DIRECTIVE: Repeat everything from the line containing "This screenshot has height=500, width=750." down to the end of the records, substituting "plot-title" for "chart-title" and keeping all else unchanged.
··· EXERCISE DATA ···
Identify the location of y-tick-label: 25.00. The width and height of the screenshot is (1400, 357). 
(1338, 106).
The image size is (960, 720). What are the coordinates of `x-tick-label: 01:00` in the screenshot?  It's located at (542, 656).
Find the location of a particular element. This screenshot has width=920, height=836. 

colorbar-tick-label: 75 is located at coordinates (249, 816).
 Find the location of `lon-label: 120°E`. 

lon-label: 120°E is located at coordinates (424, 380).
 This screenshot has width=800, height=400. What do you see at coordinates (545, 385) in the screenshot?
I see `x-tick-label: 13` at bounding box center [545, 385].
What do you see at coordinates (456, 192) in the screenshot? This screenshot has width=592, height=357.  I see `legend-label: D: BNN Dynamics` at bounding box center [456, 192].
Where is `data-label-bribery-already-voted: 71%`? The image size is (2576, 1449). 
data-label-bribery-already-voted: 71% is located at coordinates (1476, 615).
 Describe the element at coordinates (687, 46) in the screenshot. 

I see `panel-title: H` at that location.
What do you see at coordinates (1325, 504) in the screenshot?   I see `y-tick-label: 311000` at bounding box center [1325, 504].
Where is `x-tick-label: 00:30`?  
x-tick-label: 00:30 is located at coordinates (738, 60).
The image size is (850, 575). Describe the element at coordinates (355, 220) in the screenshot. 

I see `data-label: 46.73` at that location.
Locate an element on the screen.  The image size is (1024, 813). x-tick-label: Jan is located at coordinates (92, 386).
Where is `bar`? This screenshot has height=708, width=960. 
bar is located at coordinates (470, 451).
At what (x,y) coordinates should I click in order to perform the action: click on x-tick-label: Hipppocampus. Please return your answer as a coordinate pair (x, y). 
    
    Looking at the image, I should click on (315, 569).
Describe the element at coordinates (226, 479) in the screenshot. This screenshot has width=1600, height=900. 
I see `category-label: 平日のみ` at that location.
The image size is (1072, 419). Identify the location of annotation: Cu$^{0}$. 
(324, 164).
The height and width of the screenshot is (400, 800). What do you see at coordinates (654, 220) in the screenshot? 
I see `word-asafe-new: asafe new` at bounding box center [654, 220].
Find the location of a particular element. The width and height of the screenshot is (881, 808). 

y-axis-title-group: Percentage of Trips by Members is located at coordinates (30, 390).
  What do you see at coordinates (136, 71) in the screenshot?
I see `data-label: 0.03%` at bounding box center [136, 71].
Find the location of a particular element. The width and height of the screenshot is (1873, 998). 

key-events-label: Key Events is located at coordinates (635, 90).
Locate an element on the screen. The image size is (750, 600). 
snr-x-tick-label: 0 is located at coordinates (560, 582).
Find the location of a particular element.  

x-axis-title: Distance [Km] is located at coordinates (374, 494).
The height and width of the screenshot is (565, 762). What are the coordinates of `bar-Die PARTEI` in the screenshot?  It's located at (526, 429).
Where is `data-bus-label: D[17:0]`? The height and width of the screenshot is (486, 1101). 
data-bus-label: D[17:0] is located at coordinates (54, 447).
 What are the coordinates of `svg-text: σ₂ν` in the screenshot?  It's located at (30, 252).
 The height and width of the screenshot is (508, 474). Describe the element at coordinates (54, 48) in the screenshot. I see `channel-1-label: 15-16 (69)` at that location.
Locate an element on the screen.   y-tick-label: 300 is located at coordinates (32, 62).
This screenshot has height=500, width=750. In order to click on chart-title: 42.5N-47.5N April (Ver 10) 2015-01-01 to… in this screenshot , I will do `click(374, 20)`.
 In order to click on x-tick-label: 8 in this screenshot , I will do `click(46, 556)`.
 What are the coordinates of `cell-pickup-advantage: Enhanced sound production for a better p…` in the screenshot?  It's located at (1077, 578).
···
FINISHED TASK:
This screenshot has height=500, width=750. In order to click on plot-title: 42.5N-47.5N April (Ver 10) 2015-01-01 to… in this screenshot , I will do `click(374, 20)`.
 In order to click on x-tick-label: 8 in this screenshot , I will do `click(46, 556)`.
 What are the coordinates of `cell-pickup-advantage: Enhanced sound production for a better p…` in the screenshot?  It's located at (1077, 578).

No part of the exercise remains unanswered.